肝内結石症における異常胆汁生成の要因として,MRP2などのビリルビンおよび胆汁酸輸送に関わる輸送蛋白の異常を昨年明らかにした.ラットを用いた実験を行い,漢方製剤インチンコウ湯の主成分ジェニピンはMRP2を介した総ビリルビン,還元型グルタチオンの排泄を亢進させることを明らかにした.ジェニピンによる胆汁分泌促進機構は従来のウルソデオキシコール酸によるものとは異なる作用機序であり臨床応用が期待される.
4).遺伝子学的解析
遺伝子解析では従来は単一の遺伝子ごとに検索を行ってきた.しかし本年はDNAアレイ法を用いることで網羅的に遺伝子を検索することが可能となった.

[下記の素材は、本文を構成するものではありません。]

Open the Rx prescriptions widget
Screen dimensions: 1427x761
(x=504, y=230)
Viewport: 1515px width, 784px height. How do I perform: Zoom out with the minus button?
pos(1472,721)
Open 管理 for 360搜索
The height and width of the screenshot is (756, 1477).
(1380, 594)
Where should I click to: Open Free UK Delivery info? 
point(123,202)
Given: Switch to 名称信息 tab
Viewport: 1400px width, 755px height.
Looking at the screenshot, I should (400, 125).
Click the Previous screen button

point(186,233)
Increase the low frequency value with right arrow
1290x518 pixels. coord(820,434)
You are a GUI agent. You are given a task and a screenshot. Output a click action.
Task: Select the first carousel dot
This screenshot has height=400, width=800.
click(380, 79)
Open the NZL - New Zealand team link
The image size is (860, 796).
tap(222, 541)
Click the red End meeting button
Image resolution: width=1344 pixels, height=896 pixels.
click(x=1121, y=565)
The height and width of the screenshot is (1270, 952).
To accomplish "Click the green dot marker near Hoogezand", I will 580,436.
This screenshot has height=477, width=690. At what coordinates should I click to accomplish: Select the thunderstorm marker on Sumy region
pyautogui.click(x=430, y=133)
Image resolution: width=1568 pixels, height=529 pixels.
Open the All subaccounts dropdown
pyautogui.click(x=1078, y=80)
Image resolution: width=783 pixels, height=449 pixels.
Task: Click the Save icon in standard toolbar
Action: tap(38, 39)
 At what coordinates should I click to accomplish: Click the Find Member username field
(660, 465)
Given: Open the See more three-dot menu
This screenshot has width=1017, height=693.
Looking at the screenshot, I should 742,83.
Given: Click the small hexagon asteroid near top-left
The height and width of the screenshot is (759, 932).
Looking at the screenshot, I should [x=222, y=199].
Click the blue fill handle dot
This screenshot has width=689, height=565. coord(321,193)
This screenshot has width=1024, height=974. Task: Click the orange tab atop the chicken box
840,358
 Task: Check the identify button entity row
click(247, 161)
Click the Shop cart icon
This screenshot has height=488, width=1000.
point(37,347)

結石側と非結石側の遺伝子発現の差を比較すると,結石側ではアポトーシス(CD27結合蛋白),炎症免疫(small inducible cytokine A2),細胞の増殖・修復・防御(IGF 2受容体, シンデカン1, グルタレドキシン)に関与する遺伝子発現が亢進していた.また非結石側ではアポトーシス抑制(インスリン様成長因子1),細胞増殖抑制(インスリン様成長因子結合蛋白3)の遺伝子発現が亢進していた.
発癌に関する遺伝子をみると,肝内結石症と胆管癌合併肝内結石症は,癌抑制遺伝子,プロトオンコジーン, DNA損傷修復遺伝子が類似した発現パターンを示すことが明らかになった.この結果から結石存在部位の肝葉が遺伝子学的には癌に極めて近い状態であり,結石病変が胆管癌の前癌状態である可能性が示唆された.
肝内結石症合併肝内胆管癌と非合肝内併胆管癌において,癌の粘液形質とK-ras遺伝子変異率の相関を検討した.胆管癌を胃もしくは胃・腸型粘液形質を持つ化生型癌と持たない非化生型癌に分けると化生型癌では結石の有無がK-ras遺伝子変異率に有意に相関していた.化生型癌では結石による持続性慢性炎症が肝内胆管癌の発生もしくは進展に影響を与えている可能性が示唆された.
5).形態学的検討
肝内結石症で十二指腸乳頭括約筋に障害を認める症例があり,結石の成因との関連で注目されている.十二指腸の空腹期周期性運動亢進サイクルと連動する乳頭括約筋の基礎圧,収縮圧,収縮頻度に関する検討を行った.肝外胆管に結石が存在する肝内外型肝内結石症と総胆管結石症においては,乳頭括約筋基礎圧が肝内型肝内結石症より有意に低かった.肝内外型肝内結石症では,結石の存在によって徐々に括約筋機能が障害されると考えられた.
結論
肝内結石症は我が国では減少傾向にあり,治療成績も向上している.しかし難治例は依然として多く存在し,癌による死亡例が増加しつつあることが明らかとなったので,肝内結石症に関しては今後も研究を進める必要があろう.